### What to produce
Name every Kazuo Ishiguro novel mentioned in the news text about UEA alumni below.
## Begin Text block
Kazuo Ishiguro wins the Peggy V. Helmerich Distinguished Author Award
UEA Creative Writing alumnus Kazuo Ishiguro has been announced at the winner of the 2013 Peggy V. Helmerich Distinguished Author Award. Previous winners of the award include Nobel Prize laureates Saul Bellow and Toni Morrison, and fellow UEA alumnus Ian McEwan. Ishiguro was born in Nagasaki, Japan, in 1954 and moved to England at an early age. He joined the Creative Writing MA in 1979, where he began work on what would become his first novel, ‘A Pale View of the Hills’. Subsequent publications include ‘An Artist of the Floating World (1986), which won the Whitbread Prize and was shortlisted for the Booker Prize, The Remains of the Day (1989), which won the Booker Prize and was adapted for cinema, ‘When We Were Orphans (2000), which was shortlisted for the Booker Prize (2000) and ‘Never Let Me Go (2005), which was also shortlisted for the Booker Prize and adapted for cinema. He was included in the Granta list of Best of Young British Novelists in both 1983 and 1993. ‘Never Let Me Go’ will be distributed to every new undergraduate joining UEA this coming autumn.
Amanda Hodgkinson shortlisted for New Angle Prize
‘22 Britannia Road', the debut novel by UEA graduate Amanda Hodgkinson, has been shortlisted for the third biennial New Angle Prize for Literature. The award is worth £2,000 and celebrates fiction, poetry and literary non-fiction set in or inspired by the East Anglian region. Amanda (pictured) graduated from the UEA Creative Writing MA in 2001 and now lives in south west France, where she is a columnist for La Dépèche du Midi newspaper in Toulouse. ‘22 Britannia Road' was published by Fig Tree (Penguin) in 2011 and has been sold in America, France, Italy, Greece and Holland. It was selected for the inaugural ‘Waterstone's 11' promotion of outstanding first novels. The winner of the New Angle Prize will be announced on 4th September.
## End Text block
## Begin Supplied information
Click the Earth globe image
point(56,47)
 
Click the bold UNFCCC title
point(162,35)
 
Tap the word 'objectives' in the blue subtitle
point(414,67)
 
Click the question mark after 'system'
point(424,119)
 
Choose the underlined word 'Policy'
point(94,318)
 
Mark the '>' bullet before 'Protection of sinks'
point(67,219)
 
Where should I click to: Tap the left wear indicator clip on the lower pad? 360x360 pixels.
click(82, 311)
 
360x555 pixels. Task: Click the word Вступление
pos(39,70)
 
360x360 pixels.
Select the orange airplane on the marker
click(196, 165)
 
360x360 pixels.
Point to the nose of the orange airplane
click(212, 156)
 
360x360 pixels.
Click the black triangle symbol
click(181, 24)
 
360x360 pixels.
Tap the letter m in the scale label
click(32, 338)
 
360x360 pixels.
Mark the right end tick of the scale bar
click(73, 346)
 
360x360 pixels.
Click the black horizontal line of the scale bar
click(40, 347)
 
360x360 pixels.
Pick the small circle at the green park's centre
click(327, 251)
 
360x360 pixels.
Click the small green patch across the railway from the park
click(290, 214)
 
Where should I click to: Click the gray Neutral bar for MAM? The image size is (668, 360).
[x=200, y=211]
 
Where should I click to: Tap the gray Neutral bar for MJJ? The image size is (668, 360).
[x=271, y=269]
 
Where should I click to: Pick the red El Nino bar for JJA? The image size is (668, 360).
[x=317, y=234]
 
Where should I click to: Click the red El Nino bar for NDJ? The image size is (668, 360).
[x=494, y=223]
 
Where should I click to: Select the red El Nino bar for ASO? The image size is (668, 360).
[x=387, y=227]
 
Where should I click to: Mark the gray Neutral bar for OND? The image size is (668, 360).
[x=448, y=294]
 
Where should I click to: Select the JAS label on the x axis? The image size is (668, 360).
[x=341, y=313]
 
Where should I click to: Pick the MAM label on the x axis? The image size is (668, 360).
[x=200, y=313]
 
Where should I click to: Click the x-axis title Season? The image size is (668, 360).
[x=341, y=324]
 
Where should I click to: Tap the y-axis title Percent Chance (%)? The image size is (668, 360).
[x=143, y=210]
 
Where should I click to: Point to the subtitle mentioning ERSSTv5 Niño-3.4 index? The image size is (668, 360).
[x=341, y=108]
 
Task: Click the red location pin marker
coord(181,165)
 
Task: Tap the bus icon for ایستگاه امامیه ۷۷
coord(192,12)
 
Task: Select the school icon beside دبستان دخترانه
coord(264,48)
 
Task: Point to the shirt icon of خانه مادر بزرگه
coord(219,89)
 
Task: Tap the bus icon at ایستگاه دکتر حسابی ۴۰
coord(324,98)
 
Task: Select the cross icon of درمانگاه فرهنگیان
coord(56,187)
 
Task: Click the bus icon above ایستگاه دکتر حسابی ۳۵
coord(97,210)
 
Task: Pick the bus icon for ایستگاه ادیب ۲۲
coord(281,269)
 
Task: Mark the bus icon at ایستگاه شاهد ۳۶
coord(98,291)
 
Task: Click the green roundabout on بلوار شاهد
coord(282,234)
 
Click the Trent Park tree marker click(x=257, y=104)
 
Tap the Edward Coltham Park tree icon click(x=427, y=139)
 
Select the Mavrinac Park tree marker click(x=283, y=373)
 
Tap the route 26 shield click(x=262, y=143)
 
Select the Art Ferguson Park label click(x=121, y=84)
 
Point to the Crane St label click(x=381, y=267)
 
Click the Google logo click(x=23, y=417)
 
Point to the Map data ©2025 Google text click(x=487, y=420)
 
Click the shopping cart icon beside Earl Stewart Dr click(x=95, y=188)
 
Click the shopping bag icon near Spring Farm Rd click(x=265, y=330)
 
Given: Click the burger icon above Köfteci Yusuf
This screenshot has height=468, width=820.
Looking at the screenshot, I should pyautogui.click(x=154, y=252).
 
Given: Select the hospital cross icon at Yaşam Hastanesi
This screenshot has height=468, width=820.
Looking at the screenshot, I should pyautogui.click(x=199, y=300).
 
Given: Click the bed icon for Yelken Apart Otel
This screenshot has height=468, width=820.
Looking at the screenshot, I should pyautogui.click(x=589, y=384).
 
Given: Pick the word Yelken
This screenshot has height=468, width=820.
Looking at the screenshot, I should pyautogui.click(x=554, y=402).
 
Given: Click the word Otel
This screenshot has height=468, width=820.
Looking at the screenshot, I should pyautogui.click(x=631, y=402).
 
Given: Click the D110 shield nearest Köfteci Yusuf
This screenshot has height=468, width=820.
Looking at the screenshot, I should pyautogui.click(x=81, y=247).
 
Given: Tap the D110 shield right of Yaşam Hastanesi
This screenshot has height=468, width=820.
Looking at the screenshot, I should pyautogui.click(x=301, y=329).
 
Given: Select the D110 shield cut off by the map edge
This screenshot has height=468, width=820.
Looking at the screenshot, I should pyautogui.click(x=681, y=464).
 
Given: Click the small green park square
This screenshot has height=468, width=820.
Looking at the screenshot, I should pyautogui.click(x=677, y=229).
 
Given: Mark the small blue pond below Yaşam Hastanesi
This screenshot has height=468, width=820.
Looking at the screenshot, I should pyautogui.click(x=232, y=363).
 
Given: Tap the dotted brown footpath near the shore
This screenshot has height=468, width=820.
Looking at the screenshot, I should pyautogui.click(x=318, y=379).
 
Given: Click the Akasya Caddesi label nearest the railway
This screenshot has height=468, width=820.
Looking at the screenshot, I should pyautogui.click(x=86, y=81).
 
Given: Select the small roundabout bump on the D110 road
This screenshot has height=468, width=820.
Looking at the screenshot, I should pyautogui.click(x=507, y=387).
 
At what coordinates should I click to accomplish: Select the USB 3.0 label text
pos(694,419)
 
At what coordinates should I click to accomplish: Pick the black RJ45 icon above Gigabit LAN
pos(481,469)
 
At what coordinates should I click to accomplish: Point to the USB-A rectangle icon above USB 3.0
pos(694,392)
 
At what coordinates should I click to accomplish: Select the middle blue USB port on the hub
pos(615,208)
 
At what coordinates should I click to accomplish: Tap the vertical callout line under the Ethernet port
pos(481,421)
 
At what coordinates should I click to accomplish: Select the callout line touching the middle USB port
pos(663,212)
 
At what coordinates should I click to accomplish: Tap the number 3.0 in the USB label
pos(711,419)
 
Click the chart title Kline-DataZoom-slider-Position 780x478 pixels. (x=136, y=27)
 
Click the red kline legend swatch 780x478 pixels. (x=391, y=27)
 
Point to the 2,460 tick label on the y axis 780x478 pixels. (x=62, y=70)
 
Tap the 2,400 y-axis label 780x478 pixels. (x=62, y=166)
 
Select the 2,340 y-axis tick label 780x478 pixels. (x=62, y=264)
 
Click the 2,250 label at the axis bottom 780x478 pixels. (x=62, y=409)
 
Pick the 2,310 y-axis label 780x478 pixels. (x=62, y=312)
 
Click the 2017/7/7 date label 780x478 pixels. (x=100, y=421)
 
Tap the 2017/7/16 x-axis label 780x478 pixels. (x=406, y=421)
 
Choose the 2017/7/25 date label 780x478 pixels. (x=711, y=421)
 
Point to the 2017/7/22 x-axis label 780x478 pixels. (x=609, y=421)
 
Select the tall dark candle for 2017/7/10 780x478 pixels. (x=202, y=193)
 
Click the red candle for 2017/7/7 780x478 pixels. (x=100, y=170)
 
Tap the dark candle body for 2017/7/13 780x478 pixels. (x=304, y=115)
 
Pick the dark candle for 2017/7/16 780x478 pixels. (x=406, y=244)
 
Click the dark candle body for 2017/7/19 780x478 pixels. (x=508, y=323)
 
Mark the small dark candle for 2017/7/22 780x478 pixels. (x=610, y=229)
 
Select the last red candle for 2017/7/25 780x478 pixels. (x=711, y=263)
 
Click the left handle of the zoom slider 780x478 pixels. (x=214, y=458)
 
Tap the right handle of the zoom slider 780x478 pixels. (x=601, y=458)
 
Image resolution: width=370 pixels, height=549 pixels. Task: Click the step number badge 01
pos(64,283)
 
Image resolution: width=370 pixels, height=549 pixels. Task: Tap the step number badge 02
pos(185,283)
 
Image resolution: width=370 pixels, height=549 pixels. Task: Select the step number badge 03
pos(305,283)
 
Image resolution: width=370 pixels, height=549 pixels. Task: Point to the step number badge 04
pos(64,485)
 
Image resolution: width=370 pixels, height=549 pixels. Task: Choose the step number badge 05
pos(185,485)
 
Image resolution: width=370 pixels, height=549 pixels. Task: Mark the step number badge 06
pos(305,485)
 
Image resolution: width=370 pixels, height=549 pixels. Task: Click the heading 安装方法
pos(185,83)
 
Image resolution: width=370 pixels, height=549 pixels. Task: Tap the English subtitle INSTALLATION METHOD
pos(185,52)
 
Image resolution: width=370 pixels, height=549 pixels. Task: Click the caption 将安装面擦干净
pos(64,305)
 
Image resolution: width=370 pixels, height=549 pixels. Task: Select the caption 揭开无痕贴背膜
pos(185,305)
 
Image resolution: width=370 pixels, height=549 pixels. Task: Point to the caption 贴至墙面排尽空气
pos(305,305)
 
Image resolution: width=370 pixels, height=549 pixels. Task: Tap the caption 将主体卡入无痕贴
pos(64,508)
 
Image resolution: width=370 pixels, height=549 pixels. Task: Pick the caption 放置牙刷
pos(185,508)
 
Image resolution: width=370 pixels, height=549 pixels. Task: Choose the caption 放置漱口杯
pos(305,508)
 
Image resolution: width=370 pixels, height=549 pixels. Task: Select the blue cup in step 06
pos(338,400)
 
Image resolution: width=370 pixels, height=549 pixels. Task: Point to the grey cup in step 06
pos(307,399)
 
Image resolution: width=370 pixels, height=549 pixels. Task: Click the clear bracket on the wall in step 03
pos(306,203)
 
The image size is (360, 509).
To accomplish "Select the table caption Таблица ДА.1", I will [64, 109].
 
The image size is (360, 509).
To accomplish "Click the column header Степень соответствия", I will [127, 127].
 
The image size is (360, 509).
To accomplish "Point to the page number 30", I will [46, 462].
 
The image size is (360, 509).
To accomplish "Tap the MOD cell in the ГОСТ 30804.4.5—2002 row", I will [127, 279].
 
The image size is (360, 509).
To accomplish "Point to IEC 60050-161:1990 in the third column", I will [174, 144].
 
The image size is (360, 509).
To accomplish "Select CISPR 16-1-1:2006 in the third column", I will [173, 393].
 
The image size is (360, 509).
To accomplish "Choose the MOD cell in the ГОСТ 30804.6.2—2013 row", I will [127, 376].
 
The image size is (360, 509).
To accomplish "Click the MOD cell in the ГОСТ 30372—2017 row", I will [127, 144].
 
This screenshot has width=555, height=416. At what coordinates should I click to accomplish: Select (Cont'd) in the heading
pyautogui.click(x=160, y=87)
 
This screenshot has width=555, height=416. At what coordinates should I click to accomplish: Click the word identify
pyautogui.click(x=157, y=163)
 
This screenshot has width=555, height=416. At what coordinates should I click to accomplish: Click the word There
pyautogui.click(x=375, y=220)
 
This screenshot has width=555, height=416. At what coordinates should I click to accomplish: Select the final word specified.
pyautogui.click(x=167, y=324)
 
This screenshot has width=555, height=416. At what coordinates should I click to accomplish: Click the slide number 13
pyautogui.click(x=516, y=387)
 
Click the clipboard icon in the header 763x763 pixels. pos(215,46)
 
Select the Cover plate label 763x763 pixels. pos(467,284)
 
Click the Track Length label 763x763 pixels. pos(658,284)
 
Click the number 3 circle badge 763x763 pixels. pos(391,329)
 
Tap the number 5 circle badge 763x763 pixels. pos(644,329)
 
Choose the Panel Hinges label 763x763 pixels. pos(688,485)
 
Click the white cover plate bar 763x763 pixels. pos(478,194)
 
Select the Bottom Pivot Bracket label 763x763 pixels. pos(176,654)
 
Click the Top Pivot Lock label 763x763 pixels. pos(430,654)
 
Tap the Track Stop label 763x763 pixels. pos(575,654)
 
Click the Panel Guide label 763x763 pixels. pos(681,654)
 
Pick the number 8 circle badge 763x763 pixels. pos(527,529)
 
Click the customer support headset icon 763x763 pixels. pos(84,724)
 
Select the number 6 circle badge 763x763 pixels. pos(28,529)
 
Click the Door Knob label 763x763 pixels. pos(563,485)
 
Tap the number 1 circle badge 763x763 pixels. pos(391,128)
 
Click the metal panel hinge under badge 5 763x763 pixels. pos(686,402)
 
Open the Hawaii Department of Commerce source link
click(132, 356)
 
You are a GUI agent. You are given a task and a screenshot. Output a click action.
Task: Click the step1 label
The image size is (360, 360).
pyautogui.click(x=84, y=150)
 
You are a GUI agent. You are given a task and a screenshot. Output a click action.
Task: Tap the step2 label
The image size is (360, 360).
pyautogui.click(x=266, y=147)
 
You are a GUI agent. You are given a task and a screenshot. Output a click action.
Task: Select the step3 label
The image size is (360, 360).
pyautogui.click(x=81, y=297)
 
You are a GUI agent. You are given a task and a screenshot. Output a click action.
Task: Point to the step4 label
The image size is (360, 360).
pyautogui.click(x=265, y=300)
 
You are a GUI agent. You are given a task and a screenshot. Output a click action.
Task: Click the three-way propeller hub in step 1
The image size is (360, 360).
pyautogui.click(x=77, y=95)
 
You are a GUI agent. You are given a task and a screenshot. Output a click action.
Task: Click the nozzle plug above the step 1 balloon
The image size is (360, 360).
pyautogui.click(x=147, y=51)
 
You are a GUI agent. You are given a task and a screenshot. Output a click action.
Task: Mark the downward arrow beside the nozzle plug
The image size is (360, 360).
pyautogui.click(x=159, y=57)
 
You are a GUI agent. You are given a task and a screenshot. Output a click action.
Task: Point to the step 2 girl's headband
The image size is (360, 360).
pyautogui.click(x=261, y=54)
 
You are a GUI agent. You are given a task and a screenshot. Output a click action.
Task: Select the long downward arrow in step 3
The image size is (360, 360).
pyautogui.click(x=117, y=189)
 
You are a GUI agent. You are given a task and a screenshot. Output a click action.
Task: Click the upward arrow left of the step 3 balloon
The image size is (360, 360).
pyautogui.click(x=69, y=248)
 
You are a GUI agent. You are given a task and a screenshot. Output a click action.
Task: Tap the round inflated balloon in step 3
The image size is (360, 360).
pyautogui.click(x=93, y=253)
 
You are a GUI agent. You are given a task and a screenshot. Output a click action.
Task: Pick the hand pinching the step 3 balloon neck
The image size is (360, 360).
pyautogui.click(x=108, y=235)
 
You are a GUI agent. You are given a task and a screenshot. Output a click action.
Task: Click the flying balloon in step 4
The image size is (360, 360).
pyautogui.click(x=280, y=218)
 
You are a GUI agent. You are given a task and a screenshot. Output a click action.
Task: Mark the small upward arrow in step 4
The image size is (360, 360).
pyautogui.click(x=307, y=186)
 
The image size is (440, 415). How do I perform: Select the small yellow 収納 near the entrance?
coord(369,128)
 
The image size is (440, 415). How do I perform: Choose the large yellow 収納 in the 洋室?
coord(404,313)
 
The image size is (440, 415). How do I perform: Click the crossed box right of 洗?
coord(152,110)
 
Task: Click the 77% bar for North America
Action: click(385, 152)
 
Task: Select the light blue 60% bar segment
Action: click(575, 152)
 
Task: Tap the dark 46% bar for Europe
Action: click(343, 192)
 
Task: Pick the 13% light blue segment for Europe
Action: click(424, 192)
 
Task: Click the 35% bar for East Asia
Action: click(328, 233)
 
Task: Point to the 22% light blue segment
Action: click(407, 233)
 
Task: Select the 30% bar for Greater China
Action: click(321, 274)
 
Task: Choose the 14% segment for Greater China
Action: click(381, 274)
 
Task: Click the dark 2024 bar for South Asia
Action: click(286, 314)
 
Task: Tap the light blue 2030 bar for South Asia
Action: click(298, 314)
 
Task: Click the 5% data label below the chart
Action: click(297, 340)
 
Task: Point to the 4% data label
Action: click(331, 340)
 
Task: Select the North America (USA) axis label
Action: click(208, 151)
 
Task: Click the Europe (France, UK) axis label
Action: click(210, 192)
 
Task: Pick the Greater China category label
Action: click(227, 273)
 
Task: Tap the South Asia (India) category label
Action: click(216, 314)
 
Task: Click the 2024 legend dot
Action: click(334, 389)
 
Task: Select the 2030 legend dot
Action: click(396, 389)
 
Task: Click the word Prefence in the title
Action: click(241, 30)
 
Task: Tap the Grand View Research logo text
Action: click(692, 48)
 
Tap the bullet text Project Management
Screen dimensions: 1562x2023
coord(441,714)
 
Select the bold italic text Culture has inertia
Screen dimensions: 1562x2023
## End Supplied information
### Output for this task
A Pale View of the Hills
An Artist of the Floating World
The Remains of the Day
When We Were Orphans
Never Let Me Go